▶ [Prompt]
Below is a listing. Quote from it, exactly, the lines from the one containing "Switch to Native tokens filter tab" down to the one containing "1456x825 pixels.", both ends included, and nothing else.

▶ [Data shown]
-------

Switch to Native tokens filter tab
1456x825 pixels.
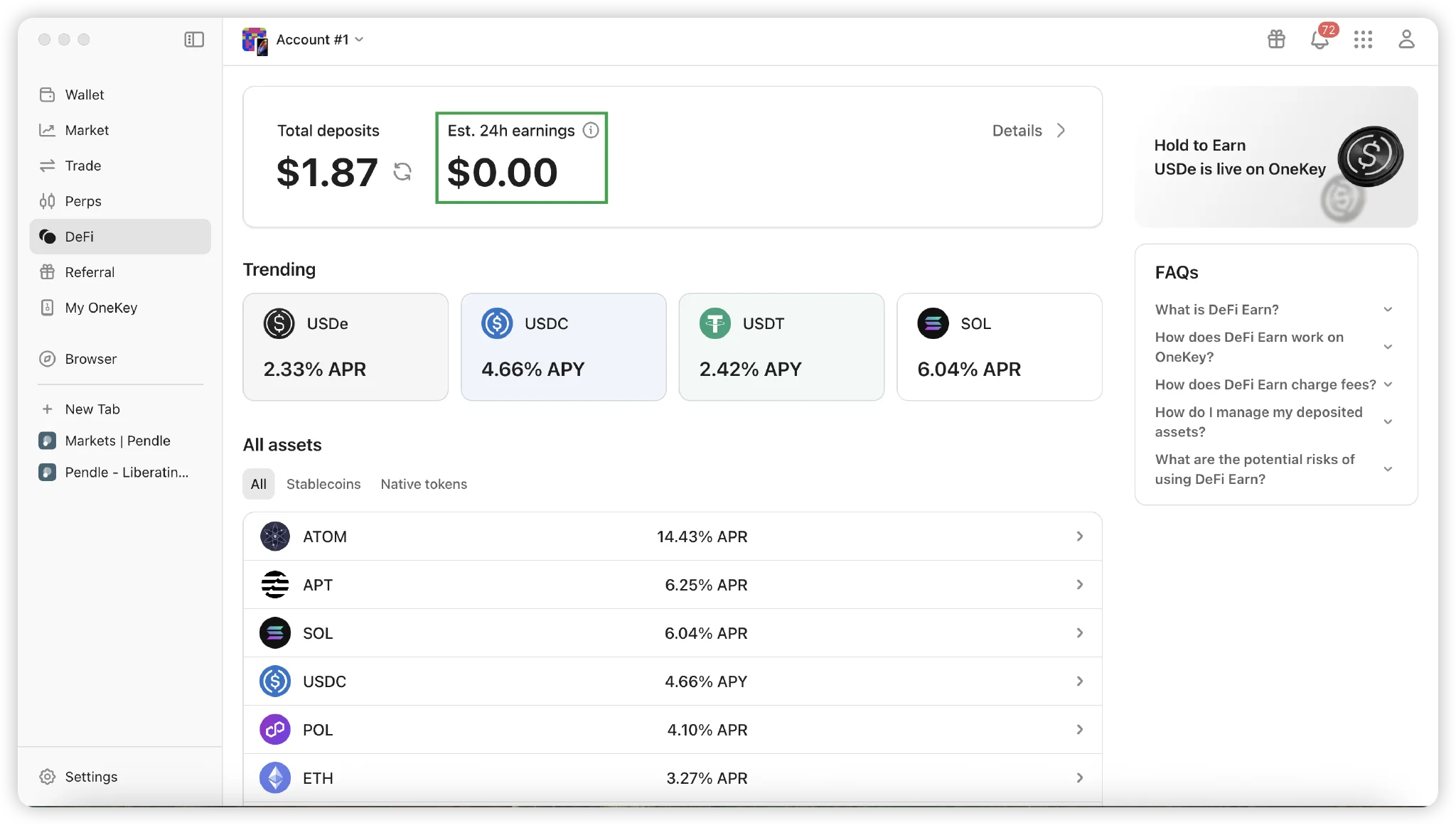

-------

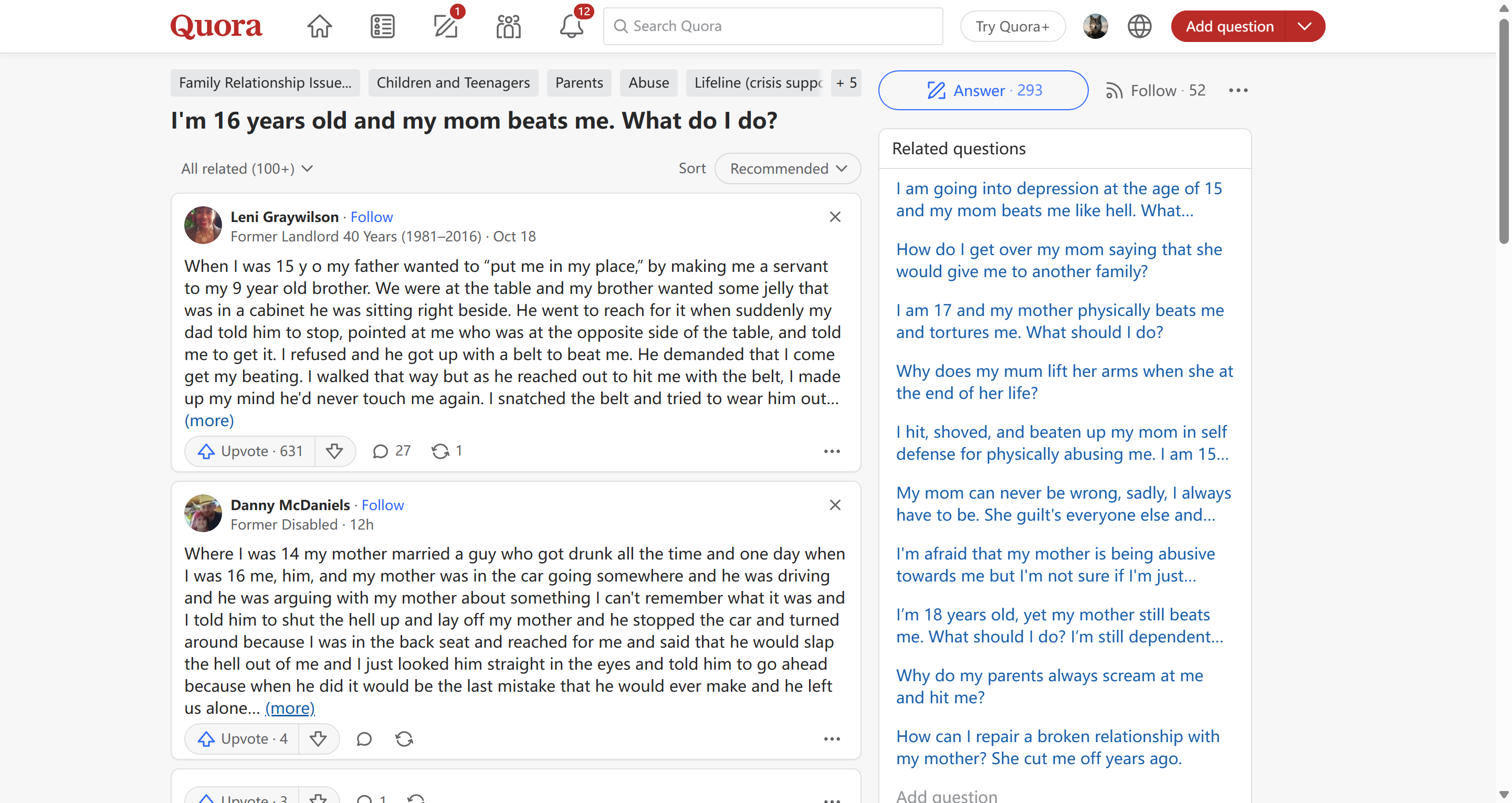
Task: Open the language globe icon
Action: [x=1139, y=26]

-------

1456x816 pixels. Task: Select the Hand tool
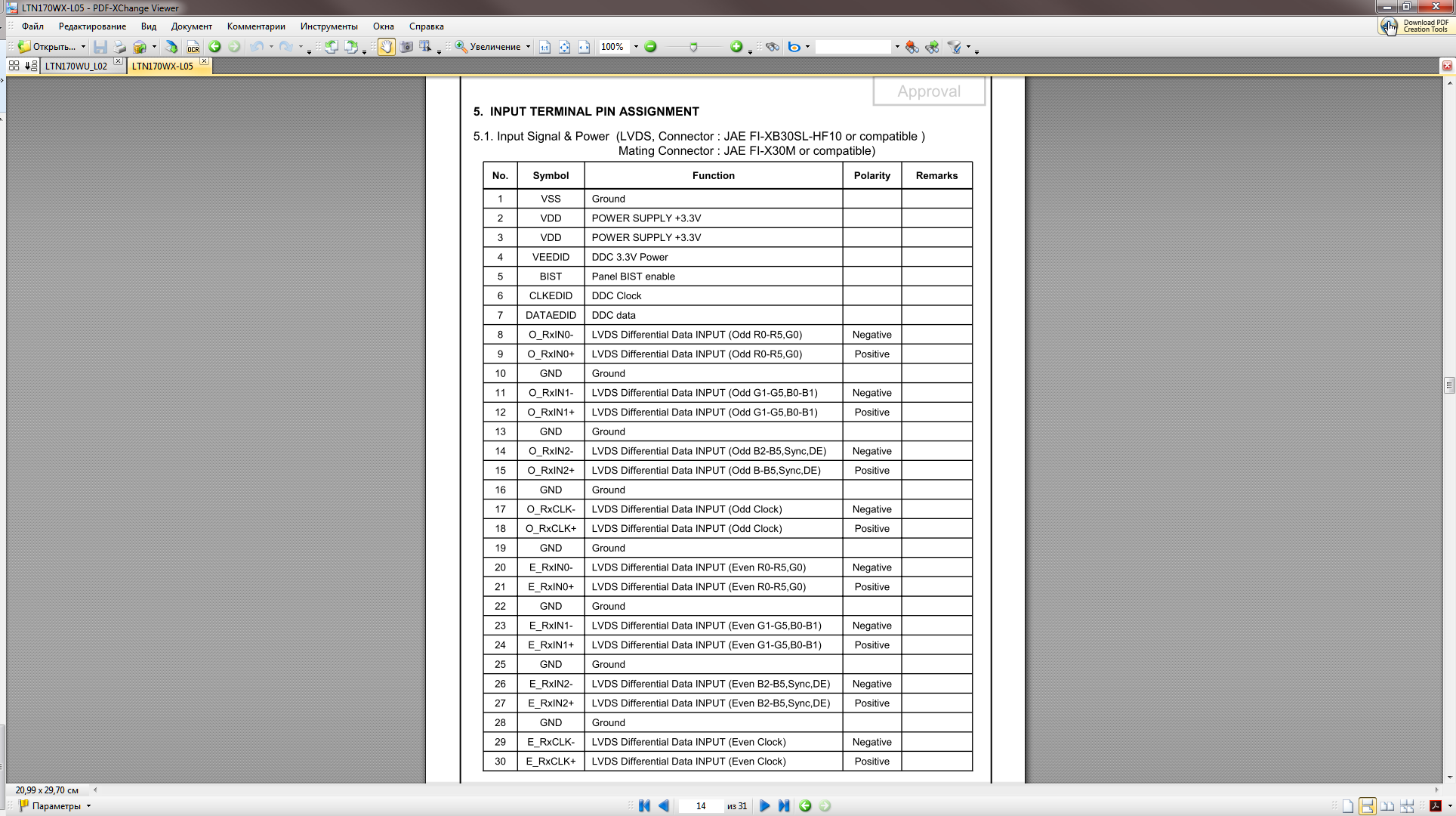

-------

▶ [Task answer]
Switch to Native tokens filter tab
1456x825 pixels.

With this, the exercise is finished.